Over the past decade, dentists have been urged to perform caries risk assessments (CRAs) to boost the chance that patients will receive appropriate treatment to prevent future dental cavities. Adding the dentist's personal assessment to classification determined strictly by a patient's previous caries experience and current caries improves the sensitivity of identifying patients at risk for subsequent cavities. However, overall accuracy may suffer, according to a new study.
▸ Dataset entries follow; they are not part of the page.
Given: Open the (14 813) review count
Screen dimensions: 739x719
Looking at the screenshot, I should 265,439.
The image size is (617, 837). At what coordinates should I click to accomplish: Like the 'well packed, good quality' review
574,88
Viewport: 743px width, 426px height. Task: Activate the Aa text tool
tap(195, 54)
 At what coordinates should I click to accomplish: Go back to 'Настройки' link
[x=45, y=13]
Nancy A. Perrin, Ph.D., of Oregon Health & Science University, and colleagues determined the impact of these three approaches to determining caries risk by examining administrative data from two dental plans.
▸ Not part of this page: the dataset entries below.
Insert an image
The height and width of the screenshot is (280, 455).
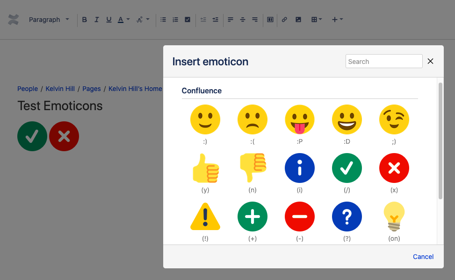pyautogui.click(x=298, y=20)
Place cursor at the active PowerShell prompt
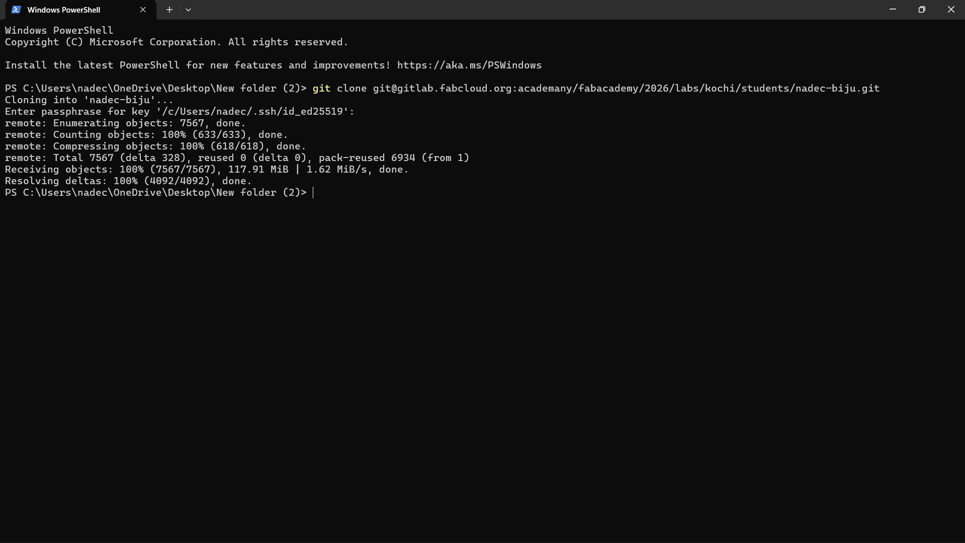Viewport: 965px width, 543px height. 314,193
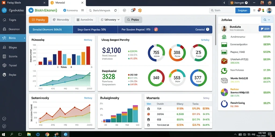Click the round pink icon in the blue banner

coord(156,29)
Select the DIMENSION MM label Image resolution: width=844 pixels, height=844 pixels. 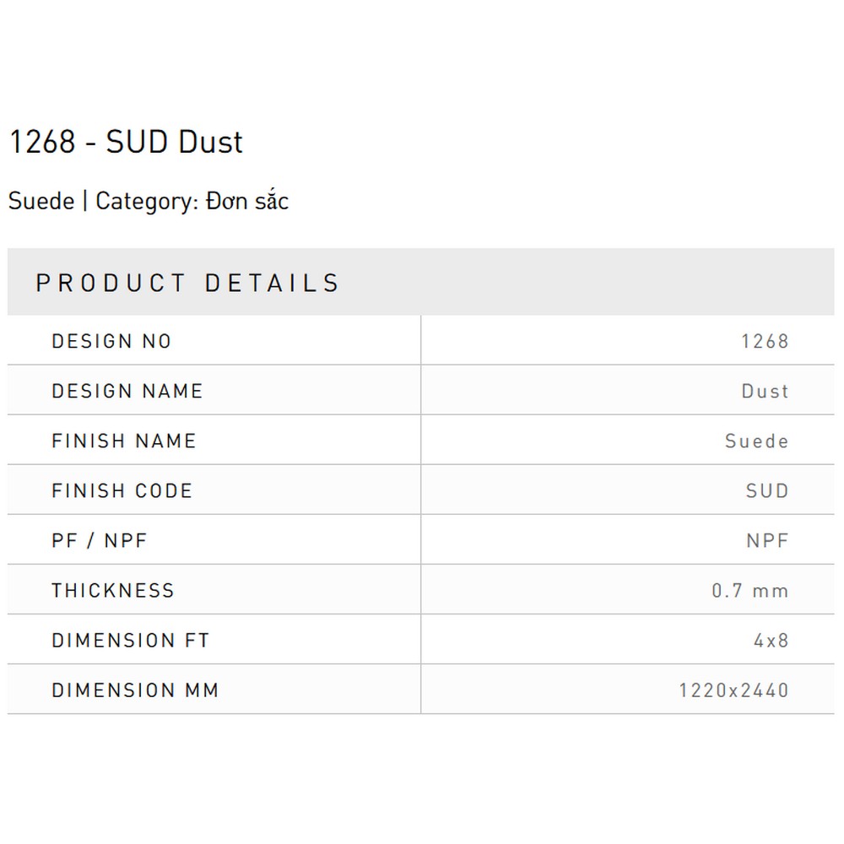point(135,690)
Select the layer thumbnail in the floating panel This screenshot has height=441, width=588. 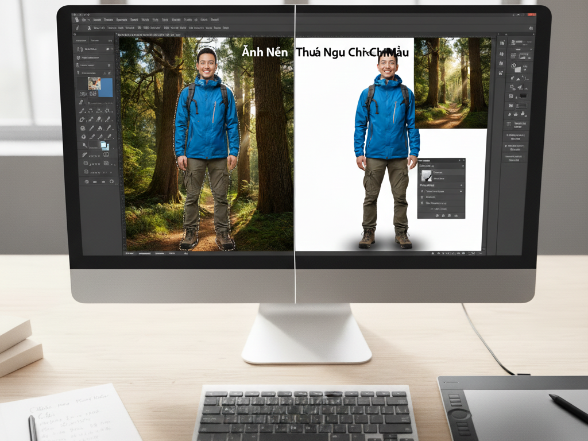427,175
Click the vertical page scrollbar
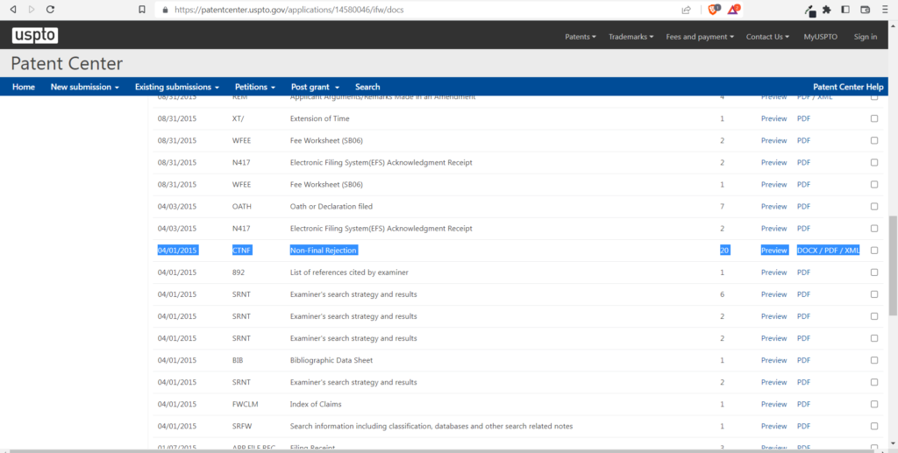This screenshot has width=898, height=453. [x=893, y=263]
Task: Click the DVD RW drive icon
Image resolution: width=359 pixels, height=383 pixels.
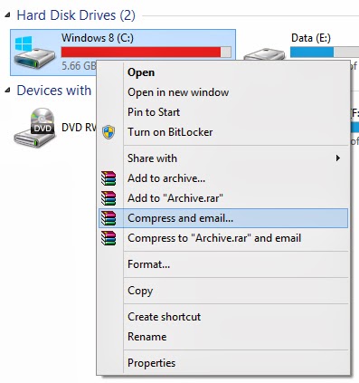Action: 34,128
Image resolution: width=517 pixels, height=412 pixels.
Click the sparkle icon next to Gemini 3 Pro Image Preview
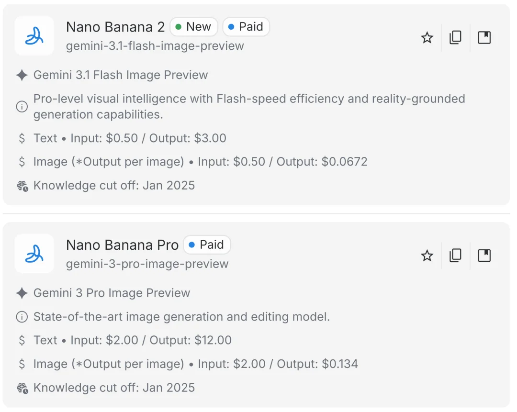pyautogui.click(x=22, y=292)
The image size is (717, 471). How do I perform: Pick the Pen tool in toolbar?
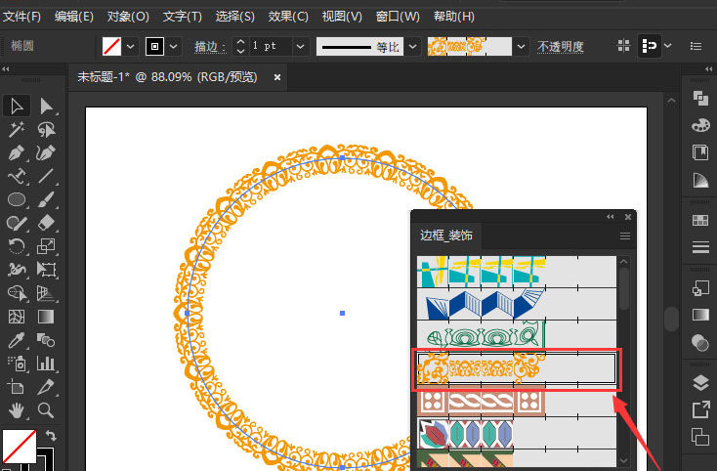[x=17, y=153]
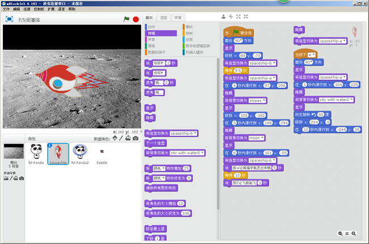Toggle full-screen stage mode icon
This screenshot has width=369, height=244.
click(9, 19)
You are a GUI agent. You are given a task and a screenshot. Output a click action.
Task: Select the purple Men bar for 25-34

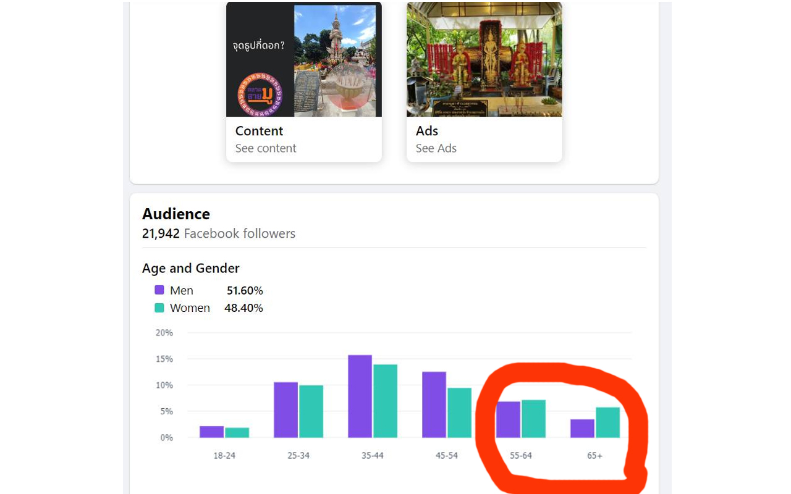point(286,410)
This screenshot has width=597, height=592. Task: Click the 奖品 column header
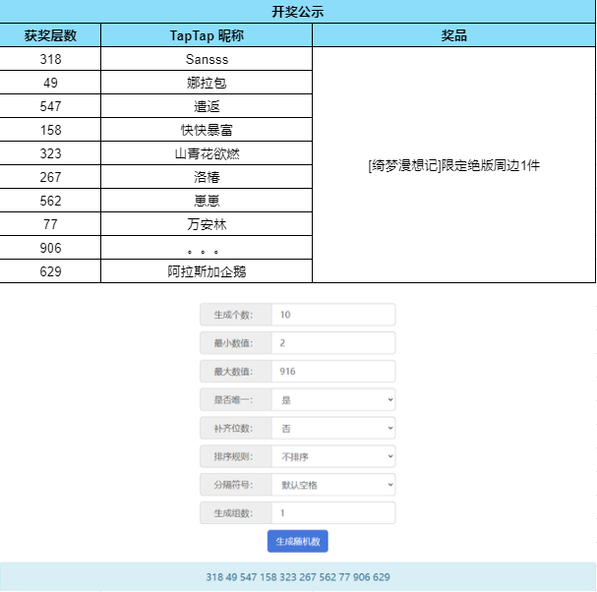coord(453,35)
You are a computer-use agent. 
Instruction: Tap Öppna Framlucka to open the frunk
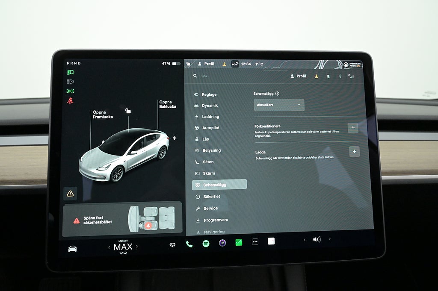103,115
At Plan A, current caries activity alone explained about 2.5 percent of the variance in future caries activity, while previous and current caries activity explained 5.5 percent of the variance. The results for Plan B were similar. Current caries activity alone explained 4.9 percent of the variance, but previous and current caries activity explained 6.9 percent of the variance. When the dentists' CRAs were added to past and current caries activity, the model explained 8.2 percent of the variance in Plan A, but only 4.1 percent of the variance in Plan B.
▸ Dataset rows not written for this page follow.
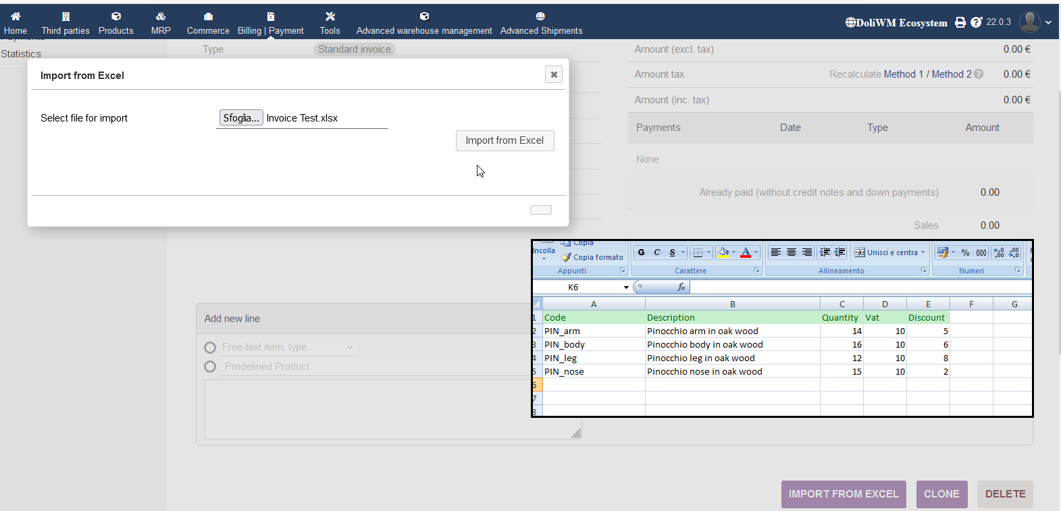
Task: Open the Tools module icon
Action: point(330,16)
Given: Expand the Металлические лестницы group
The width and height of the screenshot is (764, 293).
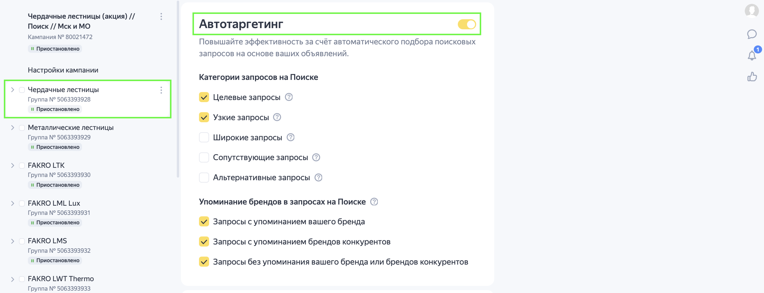Looking at the screenshot, I should pyautogui.click(x=12, y=128).
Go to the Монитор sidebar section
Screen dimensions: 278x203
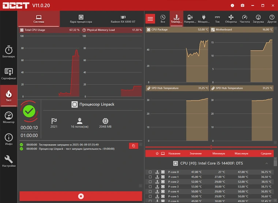[x=9, y=118]
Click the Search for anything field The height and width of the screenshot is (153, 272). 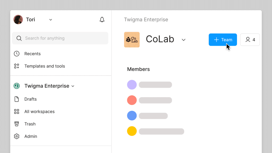53,38
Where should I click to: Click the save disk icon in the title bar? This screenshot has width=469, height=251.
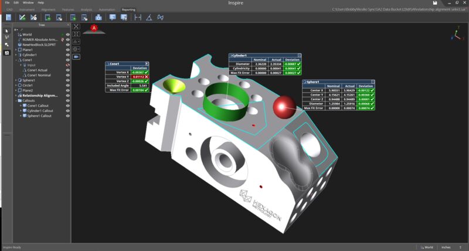[434, 3]
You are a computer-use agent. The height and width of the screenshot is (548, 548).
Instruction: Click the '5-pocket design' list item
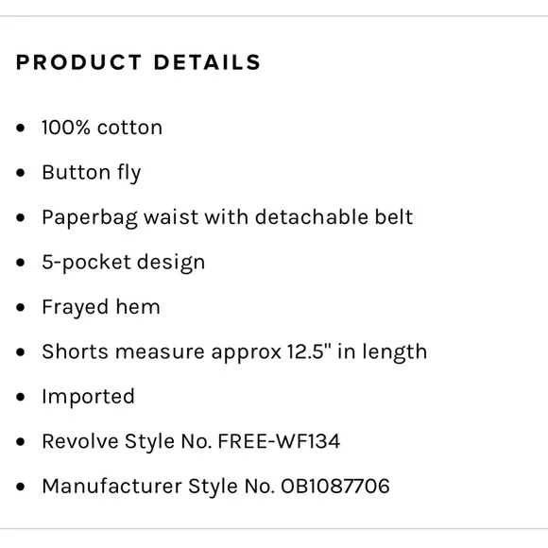pos(124,263)
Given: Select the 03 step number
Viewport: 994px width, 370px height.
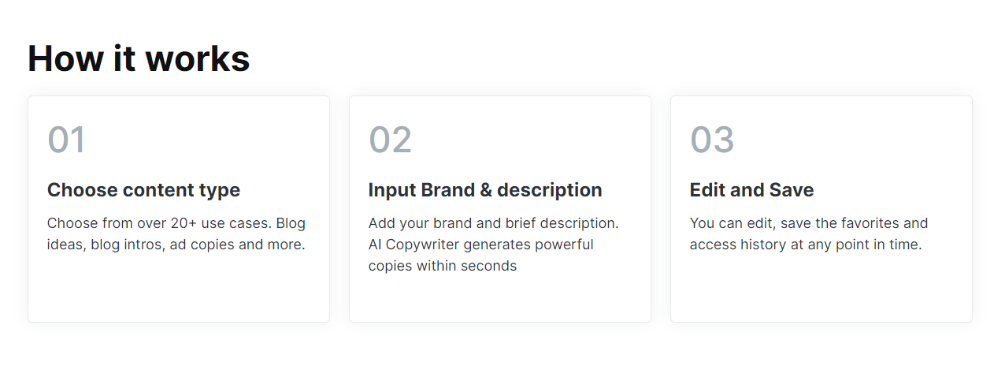Looking at the screenshot, I should pos(712,140).
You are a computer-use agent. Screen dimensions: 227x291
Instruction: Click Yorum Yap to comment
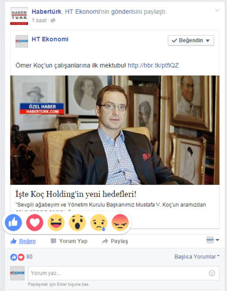(x=69, y=241)

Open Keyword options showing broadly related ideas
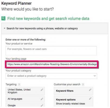(x=73, y=101)
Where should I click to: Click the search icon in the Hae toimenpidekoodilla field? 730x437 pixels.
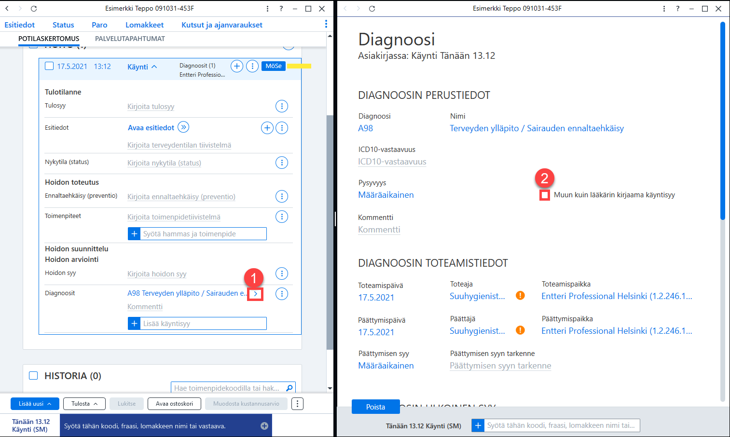[x=289, y=388]
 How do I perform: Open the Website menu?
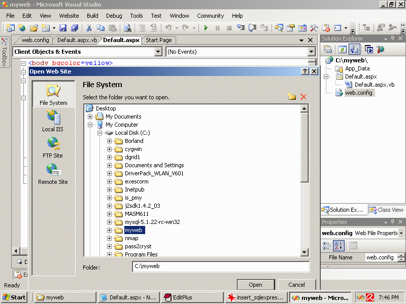[x=69, y=16]
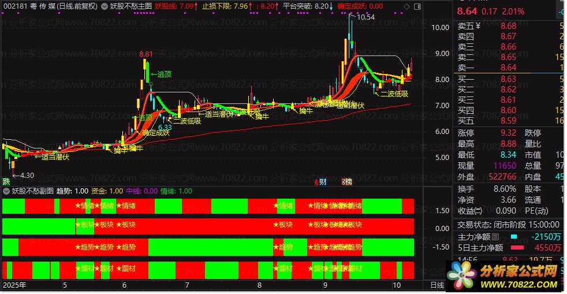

In Plan B, more of the additional patients identified by the dentists' CRAs as caries-active were false-positives, thereby weakening the overall effectiveness of the additional information. At both plans, dentists were more likely to assign an elevated caries risk to those patients who were older, received prior preventive treatment, and had larger numbers of caries-related procedures in the prior 1-year period and current period.
The authors call for more studies to improve dentists' accuracy in caries risk assessments. The study was supported by the Agency for Healthcare Research and Quality (HS13339).
See "Exploring the contributions of components of caries risk assessment guidelines," by James D. Bader, D.D.S., M.P.H., Dr. Perrin, Gerardo Maupome, D.D.P.H., Ph.D., and others, in Community Dentistry and Oral Epidemiology 36, pp. 357-362, 2008.